→ **TEXTO DEL RELATO**
###
Entendí que lo que decía a los mozos era para
mí y confirmé que ya era público y desbordante el plan secreto y cauto que
hasta mi conocimiento había llegado. Un camión de limpiezas pasó a cincuenta
metros, gritando sus ocupantes: «¡Animarse, que ya viene el Soviet!». El
sedicioso, varias mujeres y una vieja alzaron el puño en saludo socialista, y
consideré mejor retirarme sin discutir, pero muy despacio. Al bajar la «caleya»
todavía oí voces femeninas gritar: «Algunos hablan mucho en el Ayuntamiento,
pero ahora oirán lo suyo.» Unos segundos después, la voz femenina: «Como a ése,
que lo menos hay que volarle la quinta.» Era la una de la tarde, y los toros
ciertos.
PRECAUCIÓN
Llegué a casa y recogí documentos, informé a
mi esposa del lugar donde quedaban; nos pusimos a comer, y mi estado moral de
vigilancia no me permitía pasar de la sopa. Pedí a mi esposa el «mono» y la
boina y la dije que dejaba la casa. Que ella debía, en seguida de comer, tomar
los tres niños y la sirvienta e irse al campo a cenar fuera, y en la duda, no
entrar en la casa.
Me embosqué en
los altos de La Perdiz, un kilómetro al sur, límite de la parroquia, donde, sin
ser visto, observaba mi casa, la iglesia y el barrio. Columbré a mis queridos
hijos por algunos momentos y desde las dos a las seis despisté a mis
perseguidores. A esta hora, aburrido y algo sonrojado, bajé a la parroquia, me
entrevisté con el cura diez minutos y me ofrecí para acompañarle a un refugio
en el monte, citándonos media hora después de oscurecer.
EN EL PUEBLO
En cuanto me
hice visible otra vez, maniobraron mis perseguidores, y no pasó media hora sin
que se produjese el asalto. Apenas tuve tiempo para ir a ver a un buen vecino,
recomendándole recogiera a mi familia. Mandé a la mujer del mismo se acercase
con un pretexto a mi casa y disuadiese a mi mujer para que no permaneciese en
ella. En efecto; mi mujer llegaba cerca de casa, pero no entró. En este momento
seis hombres armados entran en mi finca, solitaria, gritando: «¡Rufino, llegó
tu hora; sal y carga con este rifle y ven con nosotros!». El designio era
llevarme armado a la primera línea, y si arrojaba las armas, como lo haría,
matarme. Pasados unos momentos, salieron blasfemando y diciendo: «Aquí ya no
está; el pájaro voló; por él a casa del cura».
AL MONTE
Visto esto, di
mis últimas disposiciones a mi familia y me interné con otros vecinos en un
monte cercano, con el propósito de no amanecer ya en Roses ni cerca, porque
sería cazado como un tordo, dado que todos me conocían y la parroquia es
pequeña. Caminé monte arriba con un guía amigo, por los campos, hasta un
refugio de amigos en el límite del concejo con Siero, montes altos, a dos
leguas al sur.
Amanecía cuando
me acogía en su casa un honrado y laborioso campesino, cascara ruda de labriego
y con textura de hidalgo y caballero.
###
→ **OBJETIVO DE LA TAREA**
Responde según el relato:
1. ¿Qué hora era cuando el narrador oyó a la voz femenina decir «Como a ése, que lo menos hay que volarle la quinta»?
2. ¿Cuántos hombres armados entraron en la finca del narrador?
3. ¿A qué distancia al sur estaba el refugio de amigos en el límite del concejo con Siero?
Usa únicamente el relato como fuente.
###
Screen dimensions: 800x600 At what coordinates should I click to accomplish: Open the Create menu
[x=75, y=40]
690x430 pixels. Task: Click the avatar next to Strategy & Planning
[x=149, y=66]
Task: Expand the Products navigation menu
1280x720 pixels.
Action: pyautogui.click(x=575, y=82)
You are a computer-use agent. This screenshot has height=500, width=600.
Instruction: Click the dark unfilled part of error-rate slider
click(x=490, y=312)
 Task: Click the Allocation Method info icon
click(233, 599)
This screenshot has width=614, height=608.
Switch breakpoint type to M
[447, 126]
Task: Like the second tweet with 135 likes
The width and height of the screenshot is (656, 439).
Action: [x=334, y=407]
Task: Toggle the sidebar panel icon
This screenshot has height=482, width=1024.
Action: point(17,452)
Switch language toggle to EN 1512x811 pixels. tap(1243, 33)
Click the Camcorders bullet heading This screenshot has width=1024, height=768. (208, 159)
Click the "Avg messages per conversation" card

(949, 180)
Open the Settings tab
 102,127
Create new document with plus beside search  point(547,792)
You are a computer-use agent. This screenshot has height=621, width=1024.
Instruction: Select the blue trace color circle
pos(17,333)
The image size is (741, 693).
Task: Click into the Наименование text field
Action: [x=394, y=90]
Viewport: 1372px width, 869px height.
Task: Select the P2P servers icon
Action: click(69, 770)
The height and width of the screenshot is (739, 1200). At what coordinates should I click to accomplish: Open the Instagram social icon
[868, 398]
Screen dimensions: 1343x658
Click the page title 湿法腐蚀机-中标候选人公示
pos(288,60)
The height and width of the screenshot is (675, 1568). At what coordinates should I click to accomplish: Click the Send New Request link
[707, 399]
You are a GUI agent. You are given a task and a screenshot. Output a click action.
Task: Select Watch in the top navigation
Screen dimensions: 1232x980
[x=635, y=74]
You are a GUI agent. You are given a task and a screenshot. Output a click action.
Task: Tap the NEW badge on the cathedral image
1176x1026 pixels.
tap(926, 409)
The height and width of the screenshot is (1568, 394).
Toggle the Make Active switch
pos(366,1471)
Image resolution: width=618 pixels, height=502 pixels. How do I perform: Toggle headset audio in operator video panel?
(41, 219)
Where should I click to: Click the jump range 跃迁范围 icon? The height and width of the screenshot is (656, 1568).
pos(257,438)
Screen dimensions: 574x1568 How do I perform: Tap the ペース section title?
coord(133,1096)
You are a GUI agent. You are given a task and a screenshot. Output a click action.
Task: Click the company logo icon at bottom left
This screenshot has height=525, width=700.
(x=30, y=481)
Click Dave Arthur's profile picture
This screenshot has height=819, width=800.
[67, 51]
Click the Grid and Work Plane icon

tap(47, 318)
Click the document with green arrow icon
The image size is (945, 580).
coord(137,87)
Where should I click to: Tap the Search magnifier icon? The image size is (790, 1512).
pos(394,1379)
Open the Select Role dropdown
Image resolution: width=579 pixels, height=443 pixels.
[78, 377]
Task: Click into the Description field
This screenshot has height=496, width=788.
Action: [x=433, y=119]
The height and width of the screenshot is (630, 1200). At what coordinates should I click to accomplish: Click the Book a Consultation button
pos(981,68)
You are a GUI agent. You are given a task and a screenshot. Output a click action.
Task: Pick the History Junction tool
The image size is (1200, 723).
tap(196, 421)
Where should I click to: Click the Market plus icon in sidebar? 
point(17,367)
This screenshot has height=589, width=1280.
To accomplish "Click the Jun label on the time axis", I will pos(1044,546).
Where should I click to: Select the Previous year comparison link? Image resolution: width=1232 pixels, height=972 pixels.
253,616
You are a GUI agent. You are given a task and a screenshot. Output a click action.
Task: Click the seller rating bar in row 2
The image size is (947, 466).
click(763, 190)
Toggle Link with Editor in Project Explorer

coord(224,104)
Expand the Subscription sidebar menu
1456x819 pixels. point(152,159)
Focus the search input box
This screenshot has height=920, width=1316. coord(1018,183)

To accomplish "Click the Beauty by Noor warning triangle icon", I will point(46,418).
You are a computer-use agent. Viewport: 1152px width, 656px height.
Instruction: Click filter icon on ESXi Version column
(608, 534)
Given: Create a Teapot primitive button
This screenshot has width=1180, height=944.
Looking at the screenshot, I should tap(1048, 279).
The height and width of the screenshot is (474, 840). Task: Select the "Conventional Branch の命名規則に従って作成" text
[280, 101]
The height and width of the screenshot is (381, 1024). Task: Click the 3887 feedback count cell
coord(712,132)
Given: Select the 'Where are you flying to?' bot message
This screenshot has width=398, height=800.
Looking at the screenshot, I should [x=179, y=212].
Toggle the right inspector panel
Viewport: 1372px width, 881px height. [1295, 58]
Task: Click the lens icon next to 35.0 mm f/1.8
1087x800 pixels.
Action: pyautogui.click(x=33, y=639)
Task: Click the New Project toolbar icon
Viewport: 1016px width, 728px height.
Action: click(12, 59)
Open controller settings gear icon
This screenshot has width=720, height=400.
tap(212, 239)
###
→ **RESPUESTA**
1. La una de la tarde.
2. Seis.
3. A dos leguas.